Start of Given data

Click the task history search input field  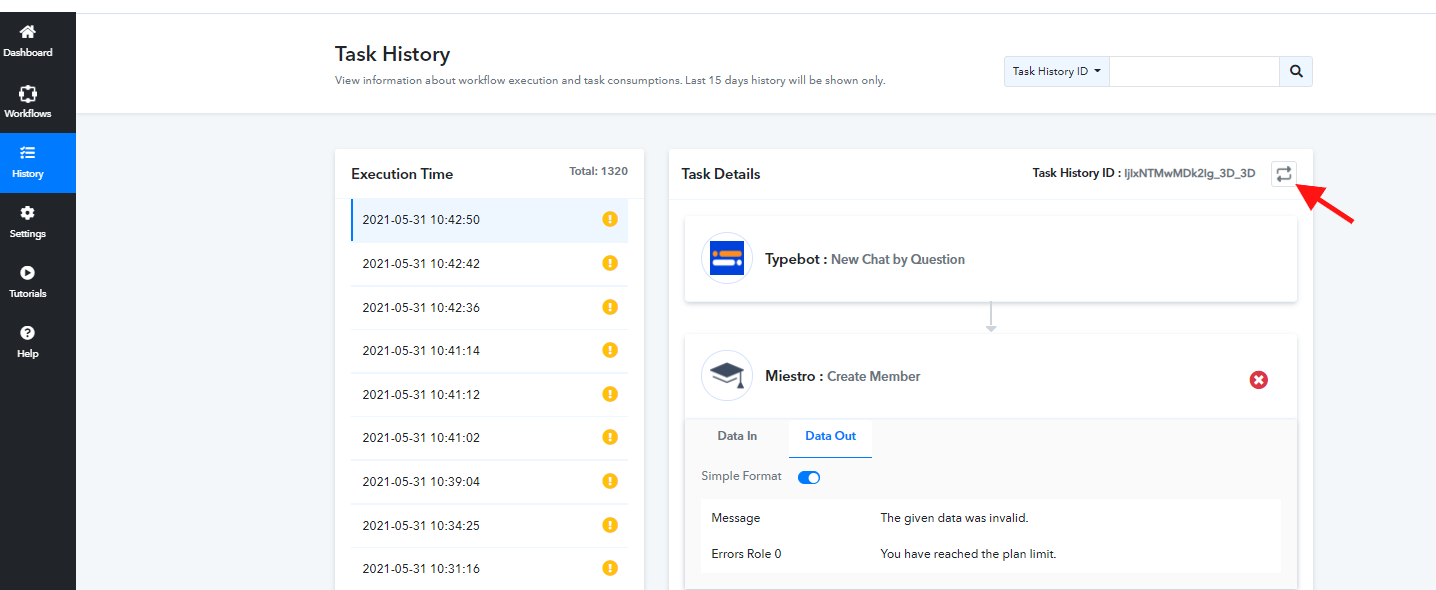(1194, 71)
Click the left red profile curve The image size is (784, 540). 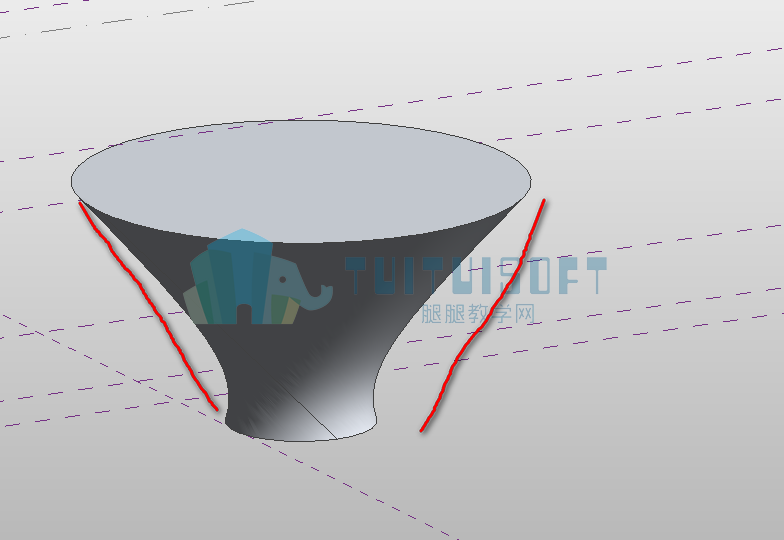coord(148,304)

End of Given data
Start of Given data

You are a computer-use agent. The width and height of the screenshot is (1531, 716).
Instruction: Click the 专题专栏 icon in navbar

End of Given data
Start of Given data

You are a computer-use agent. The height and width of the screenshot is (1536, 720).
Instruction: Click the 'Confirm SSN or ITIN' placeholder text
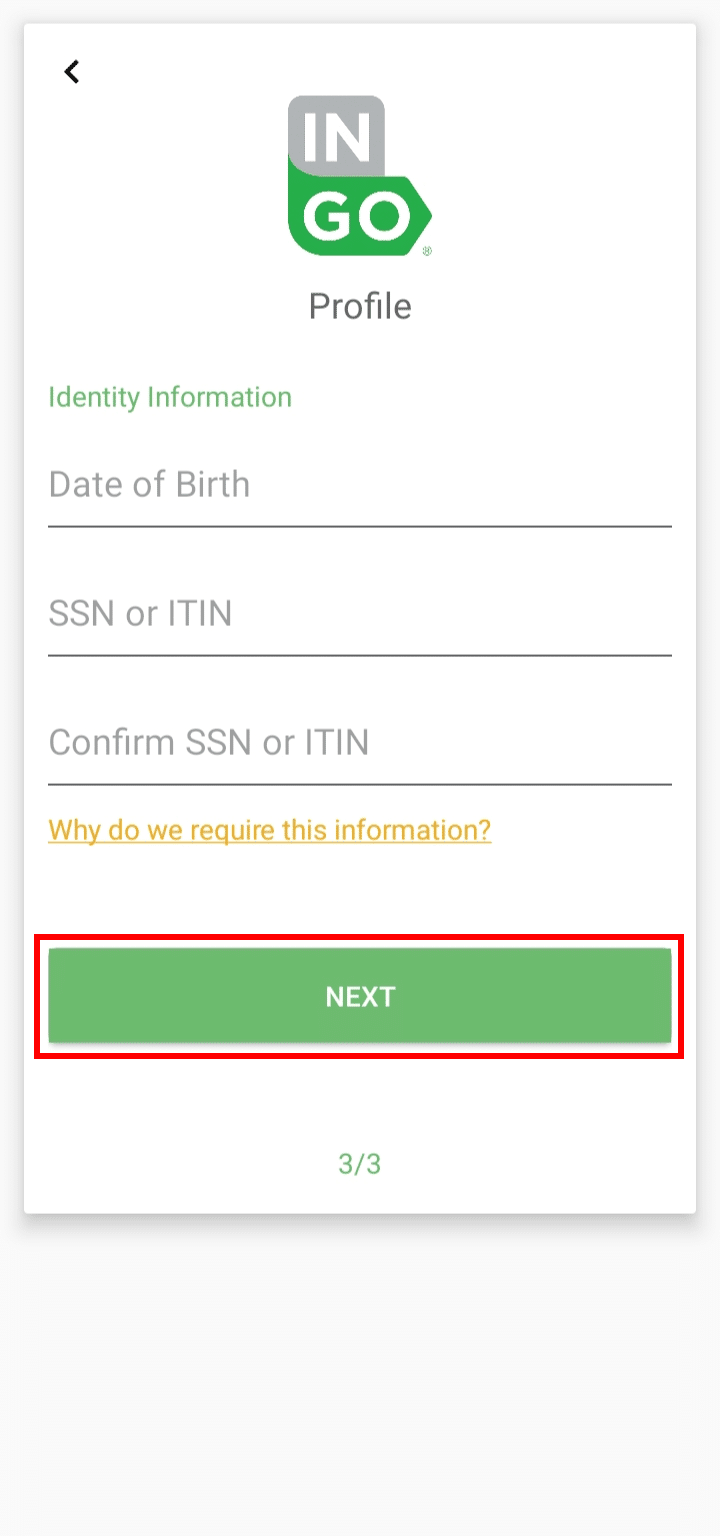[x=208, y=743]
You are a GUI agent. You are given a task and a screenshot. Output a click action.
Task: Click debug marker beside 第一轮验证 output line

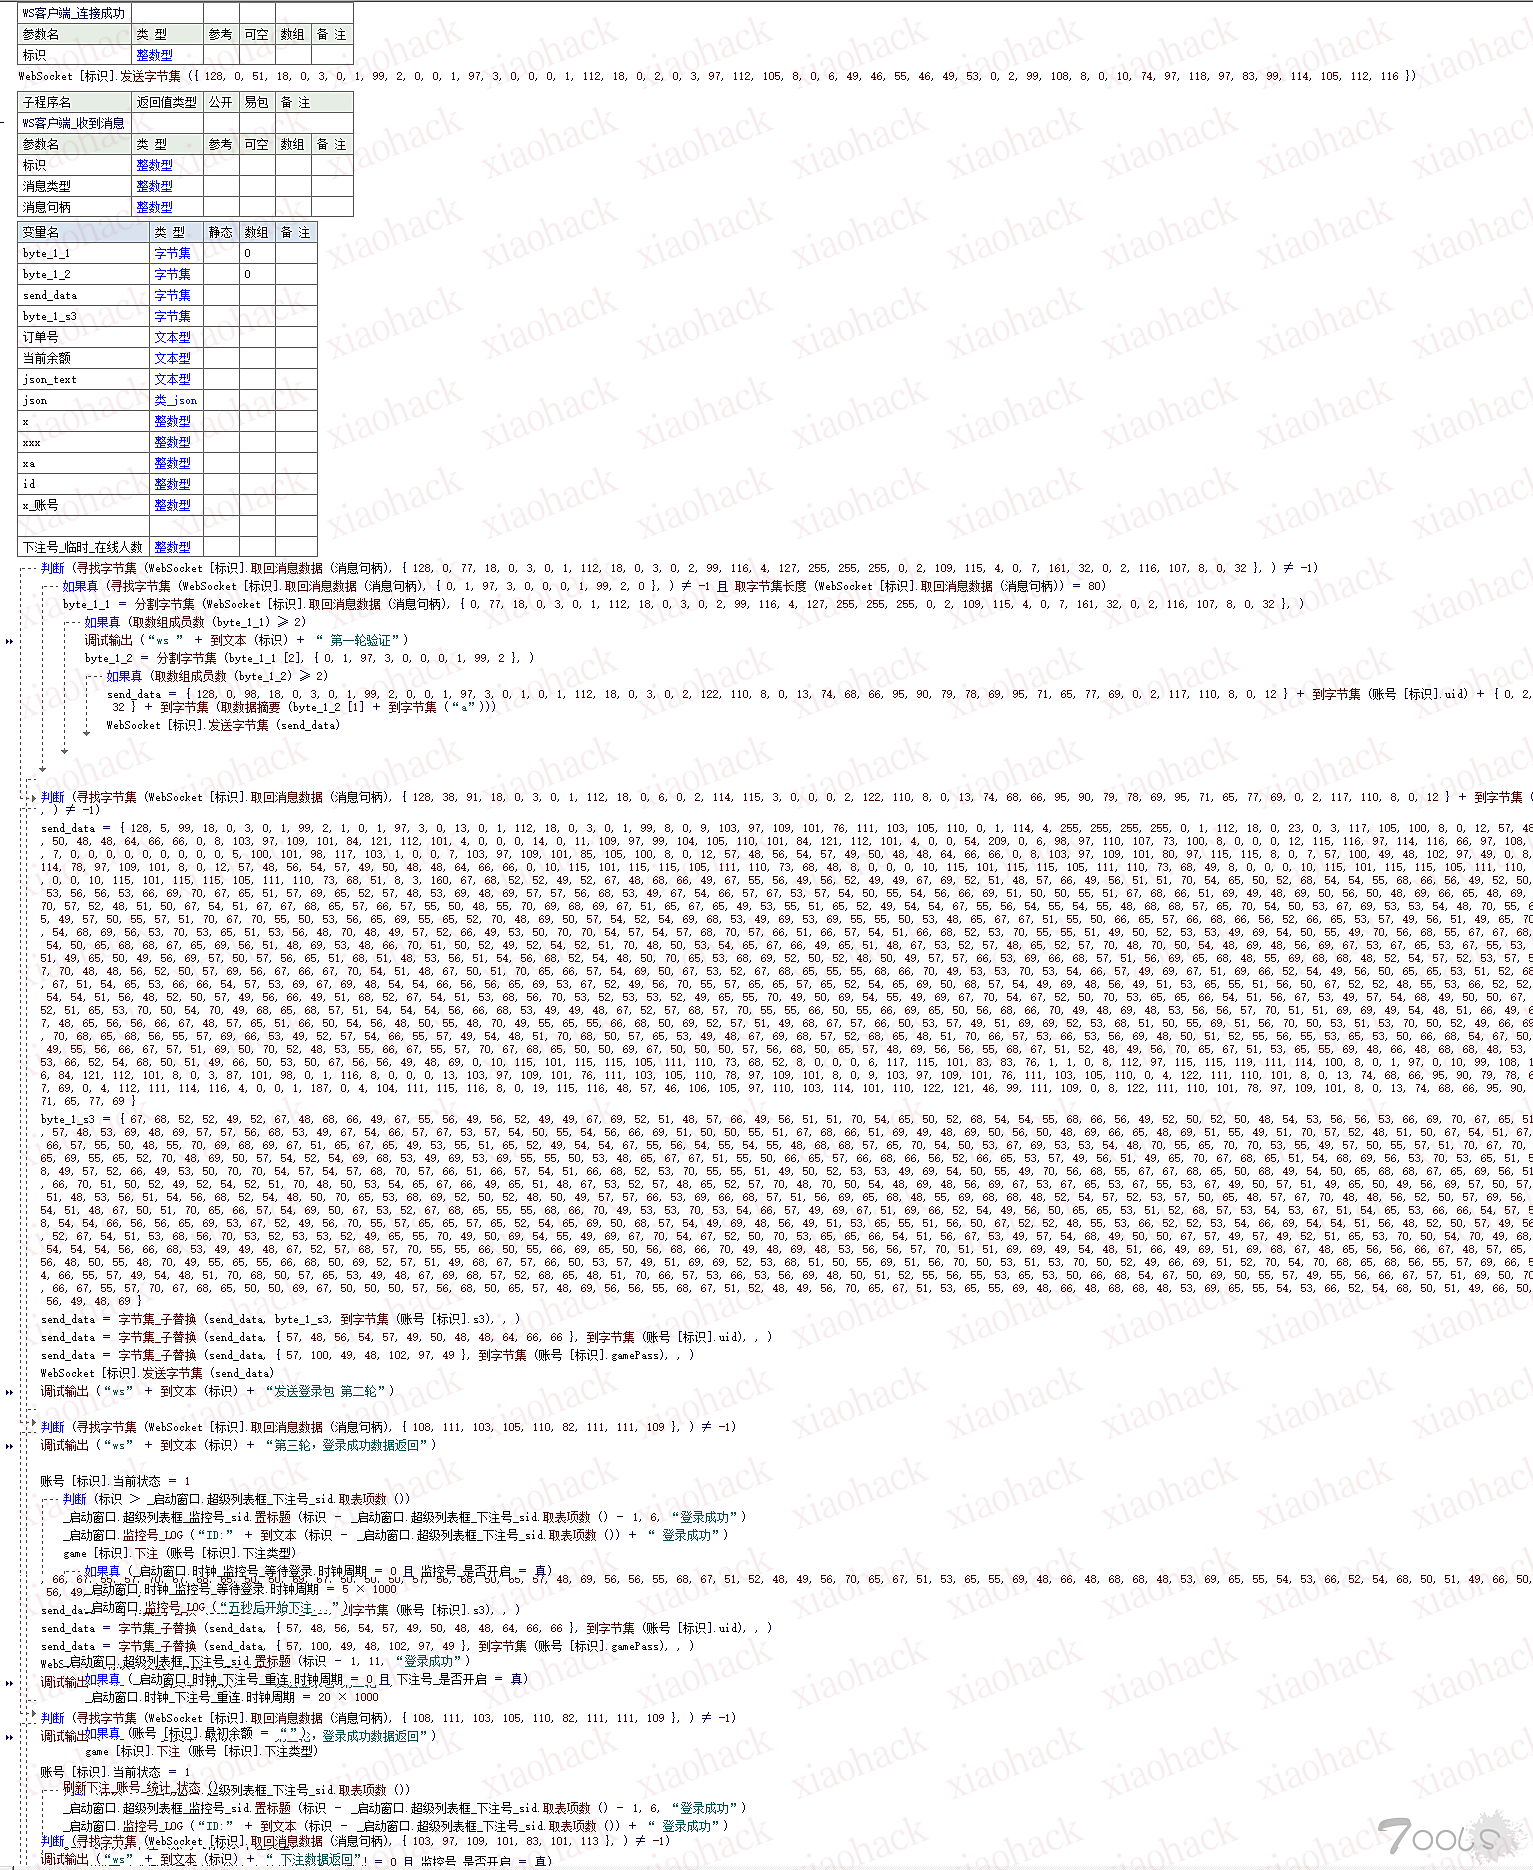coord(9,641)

End of Given data

[Your objective]: Copy every line of the data above in which the string "width" appears.

[Answer for this exercise]:
You are a computer-use agent. The width and height of the screenshot is (1531, 716).
You are a computer-use agent. The height and width of the screenshot is (1536, 720).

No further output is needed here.